The report includes original analysis of data on food security, rental payments, and employment from the Census Household Pulse Survey, a weekly questionnaire of U.S. households. The authors also highlight key findings from recent research by governmental offices such as the Congressional Budget Office (CBO) and Bureau of Labor Statistics, as well as academic institutions and research firms.
The report finds that initial federal coronavirus spending, allocated largely through the CARES Act, has helped low- and moderate-income families maintain their spending and avoid falling into poverty. As a result of federal spending, including one-time CARES stimulus payments, disposable incomes in April and May were higher than pre-pandemic months. One study found that due to the stimulus payments and unemployment insurance expansion, the poverty rate fell slightly in April and May by about 2 percentage points. Recent research also indicates that CARES Act spending could ensure that 12 million to 16 million people avoid falling below the poverty line in 2020.
Despite these successes, many low-income households face significant hardship. By the end of June, one in five renters reported being behind on rent payments. This burden disproportionately fell on Black and Latino renters, 29% and 26% of whom, respectively, reported being behind on rent. Households are also experiencing food insecurity at a rate nearly three times higher than pre-pandemic rates. The share of households with children reporting lacking enough to eat has increased by nearly 16 percent.
These hardships highlight the shortcomings of the CARES Act. Individuals, for example, who do not file federal tax returns are unable to automatically receive a stimulus check. These households are disproportionately low-income and Black or Latino and are more likely to lack secure housing. Additional outreach is necessary to ensure that eligible households receive the stimulus payments. The CARES Act also did not increase the maximum SNAP benefit amount, which could have mitigated the sharp rise in food insecurity. Additionally, federal funding did little to expand health insurance coverage or offer affordable COVID-19 treatment for uninsured populations.
While some states have begun reopening to spur state and local economies, evidence suggests that many households will decide to stay home to reduce their risk of infection (especially as coronavirus have begun to surge in many states). The CBO predicts long-lasting unemployment – averaging 8.4% in 2021 – if no further federal stimulus is enacted. While proponents of reopening argue that doing so would jumpstart the economy, this evidence suggests otherwise.

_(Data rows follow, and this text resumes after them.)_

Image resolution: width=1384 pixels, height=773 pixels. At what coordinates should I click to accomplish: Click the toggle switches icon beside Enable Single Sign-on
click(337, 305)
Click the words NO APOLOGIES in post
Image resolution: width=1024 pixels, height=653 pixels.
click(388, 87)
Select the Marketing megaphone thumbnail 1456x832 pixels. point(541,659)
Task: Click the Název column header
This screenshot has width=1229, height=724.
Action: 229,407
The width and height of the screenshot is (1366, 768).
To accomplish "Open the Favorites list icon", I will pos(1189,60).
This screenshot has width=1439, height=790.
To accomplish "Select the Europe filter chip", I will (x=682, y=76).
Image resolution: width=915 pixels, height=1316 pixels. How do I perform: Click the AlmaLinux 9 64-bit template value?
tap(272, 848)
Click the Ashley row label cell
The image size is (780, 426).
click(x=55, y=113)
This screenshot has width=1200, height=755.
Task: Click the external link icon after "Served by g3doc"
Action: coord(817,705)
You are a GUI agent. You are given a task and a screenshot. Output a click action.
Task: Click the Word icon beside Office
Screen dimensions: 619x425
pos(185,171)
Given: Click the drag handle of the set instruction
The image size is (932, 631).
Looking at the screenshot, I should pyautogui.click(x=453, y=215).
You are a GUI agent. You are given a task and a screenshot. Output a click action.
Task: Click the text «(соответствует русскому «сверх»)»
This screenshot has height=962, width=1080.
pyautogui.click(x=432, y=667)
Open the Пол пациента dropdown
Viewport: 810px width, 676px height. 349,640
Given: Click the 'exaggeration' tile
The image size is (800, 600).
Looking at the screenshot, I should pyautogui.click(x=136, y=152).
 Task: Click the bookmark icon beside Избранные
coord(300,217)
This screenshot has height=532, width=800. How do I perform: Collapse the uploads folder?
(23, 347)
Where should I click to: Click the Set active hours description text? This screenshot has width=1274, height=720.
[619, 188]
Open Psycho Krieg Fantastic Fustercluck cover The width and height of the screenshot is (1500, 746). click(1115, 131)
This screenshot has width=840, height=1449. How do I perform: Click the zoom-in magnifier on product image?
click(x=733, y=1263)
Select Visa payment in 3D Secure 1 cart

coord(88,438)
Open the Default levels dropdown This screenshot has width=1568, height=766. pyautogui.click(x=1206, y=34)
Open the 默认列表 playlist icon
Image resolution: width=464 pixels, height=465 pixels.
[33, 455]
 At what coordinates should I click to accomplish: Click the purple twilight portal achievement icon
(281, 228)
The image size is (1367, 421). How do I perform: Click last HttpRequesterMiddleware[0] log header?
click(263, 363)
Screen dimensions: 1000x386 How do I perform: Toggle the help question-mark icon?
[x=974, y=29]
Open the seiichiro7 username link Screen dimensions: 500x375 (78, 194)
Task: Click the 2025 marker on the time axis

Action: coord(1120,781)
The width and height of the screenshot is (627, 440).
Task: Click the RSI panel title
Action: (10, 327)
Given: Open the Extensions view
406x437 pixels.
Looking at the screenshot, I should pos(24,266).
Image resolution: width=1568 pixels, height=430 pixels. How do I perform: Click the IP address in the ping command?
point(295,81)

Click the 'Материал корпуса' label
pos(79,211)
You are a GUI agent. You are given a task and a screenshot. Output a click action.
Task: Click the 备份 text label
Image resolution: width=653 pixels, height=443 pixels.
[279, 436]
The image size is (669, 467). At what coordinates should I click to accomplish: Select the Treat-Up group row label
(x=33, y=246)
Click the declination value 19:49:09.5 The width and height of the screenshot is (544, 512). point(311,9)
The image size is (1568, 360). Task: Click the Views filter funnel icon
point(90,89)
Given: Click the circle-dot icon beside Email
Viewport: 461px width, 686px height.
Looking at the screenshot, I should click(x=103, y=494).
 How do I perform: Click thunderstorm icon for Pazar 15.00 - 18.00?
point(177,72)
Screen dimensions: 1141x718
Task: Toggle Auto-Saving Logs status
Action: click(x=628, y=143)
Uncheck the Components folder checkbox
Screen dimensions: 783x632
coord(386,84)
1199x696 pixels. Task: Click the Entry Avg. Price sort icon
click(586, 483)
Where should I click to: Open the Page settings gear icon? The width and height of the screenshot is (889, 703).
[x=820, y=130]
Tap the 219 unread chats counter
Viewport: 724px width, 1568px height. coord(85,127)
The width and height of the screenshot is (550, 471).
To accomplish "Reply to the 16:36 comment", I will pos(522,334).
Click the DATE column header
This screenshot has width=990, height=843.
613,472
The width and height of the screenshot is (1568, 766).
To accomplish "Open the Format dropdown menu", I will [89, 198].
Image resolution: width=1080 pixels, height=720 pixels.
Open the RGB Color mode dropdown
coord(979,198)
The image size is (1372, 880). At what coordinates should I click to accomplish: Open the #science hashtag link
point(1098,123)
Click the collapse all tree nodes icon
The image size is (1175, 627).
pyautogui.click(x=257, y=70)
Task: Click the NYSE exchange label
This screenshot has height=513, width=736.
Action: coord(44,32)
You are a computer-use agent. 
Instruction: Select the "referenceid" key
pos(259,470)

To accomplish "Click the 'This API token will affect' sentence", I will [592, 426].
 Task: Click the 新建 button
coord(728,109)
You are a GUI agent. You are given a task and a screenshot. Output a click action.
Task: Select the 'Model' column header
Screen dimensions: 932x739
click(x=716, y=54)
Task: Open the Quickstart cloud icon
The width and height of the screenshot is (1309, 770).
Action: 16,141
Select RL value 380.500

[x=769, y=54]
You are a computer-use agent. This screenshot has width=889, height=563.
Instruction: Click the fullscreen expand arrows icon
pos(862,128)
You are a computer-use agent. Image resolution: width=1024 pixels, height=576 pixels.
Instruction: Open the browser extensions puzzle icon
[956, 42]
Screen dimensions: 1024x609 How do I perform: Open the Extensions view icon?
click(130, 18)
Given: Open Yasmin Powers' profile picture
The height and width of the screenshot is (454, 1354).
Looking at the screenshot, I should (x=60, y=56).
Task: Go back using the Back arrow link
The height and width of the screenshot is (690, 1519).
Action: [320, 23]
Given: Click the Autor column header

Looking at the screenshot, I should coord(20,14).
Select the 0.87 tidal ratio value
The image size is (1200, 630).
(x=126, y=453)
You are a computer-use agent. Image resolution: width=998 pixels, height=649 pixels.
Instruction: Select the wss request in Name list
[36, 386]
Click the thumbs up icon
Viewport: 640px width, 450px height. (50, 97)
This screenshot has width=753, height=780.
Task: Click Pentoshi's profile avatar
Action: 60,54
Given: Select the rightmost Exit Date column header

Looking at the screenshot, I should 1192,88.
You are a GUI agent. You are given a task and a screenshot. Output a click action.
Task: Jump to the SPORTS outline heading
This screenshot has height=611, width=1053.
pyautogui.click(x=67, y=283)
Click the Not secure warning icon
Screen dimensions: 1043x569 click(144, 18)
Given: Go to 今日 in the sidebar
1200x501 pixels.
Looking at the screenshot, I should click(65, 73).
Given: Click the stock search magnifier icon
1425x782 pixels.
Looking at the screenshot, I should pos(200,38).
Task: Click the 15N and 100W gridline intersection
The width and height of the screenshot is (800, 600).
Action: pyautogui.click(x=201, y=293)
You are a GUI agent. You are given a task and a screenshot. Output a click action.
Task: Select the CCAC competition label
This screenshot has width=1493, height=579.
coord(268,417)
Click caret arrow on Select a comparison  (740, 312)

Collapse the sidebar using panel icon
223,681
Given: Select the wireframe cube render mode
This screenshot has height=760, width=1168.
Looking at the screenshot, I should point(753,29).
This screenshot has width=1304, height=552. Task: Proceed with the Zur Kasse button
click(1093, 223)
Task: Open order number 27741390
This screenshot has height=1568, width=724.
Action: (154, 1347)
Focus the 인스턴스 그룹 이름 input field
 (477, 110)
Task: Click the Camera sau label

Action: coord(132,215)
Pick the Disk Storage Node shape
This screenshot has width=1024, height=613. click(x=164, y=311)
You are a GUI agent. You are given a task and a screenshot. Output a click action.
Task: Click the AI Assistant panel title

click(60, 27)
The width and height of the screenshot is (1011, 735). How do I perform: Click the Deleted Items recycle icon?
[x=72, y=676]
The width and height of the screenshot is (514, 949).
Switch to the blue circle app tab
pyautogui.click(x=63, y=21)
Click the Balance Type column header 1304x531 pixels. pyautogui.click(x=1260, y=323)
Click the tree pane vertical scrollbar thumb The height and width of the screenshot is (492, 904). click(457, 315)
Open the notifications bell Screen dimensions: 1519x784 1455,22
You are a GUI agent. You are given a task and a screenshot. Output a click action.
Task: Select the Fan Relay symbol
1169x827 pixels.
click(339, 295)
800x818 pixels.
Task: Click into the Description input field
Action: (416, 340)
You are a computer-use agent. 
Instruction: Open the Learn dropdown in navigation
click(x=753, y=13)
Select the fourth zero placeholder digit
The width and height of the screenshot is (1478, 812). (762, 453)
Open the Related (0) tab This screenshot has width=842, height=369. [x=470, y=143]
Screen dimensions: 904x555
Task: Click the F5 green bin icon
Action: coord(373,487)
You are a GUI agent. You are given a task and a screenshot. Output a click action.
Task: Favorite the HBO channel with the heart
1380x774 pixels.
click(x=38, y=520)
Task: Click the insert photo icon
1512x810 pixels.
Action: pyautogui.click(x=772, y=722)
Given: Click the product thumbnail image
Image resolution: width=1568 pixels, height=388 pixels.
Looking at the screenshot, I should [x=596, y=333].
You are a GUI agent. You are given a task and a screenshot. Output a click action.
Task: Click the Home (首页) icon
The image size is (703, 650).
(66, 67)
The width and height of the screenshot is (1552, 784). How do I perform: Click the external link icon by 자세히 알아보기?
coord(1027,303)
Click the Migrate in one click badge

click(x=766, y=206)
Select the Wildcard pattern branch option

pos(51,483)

The shortcomings of the CARES act and failed state reopenings underline the need for future federal funding. Given these data, CBPP advocates for a strong federal funding package to provide fiscal relief to families and states and to fund measures to prevent the spread of the coronavirus. CBPP’s recommended fiscal relief measures are targeted at households most in need, and include expanded unemployment benefits, SNAP allowances, rental assistance, homelessness prevention, emergency grants for those at risk for the most serious hardships, and expansion of the Earned Income Tax Credit (EITC).
Aligned with CBPP’s recommendations, NLIHC has advocated additional federal spending, including $11.5 billion in Emergency Solutions Grants and $100 billion for emergency rental assistance and eviction prevention funds.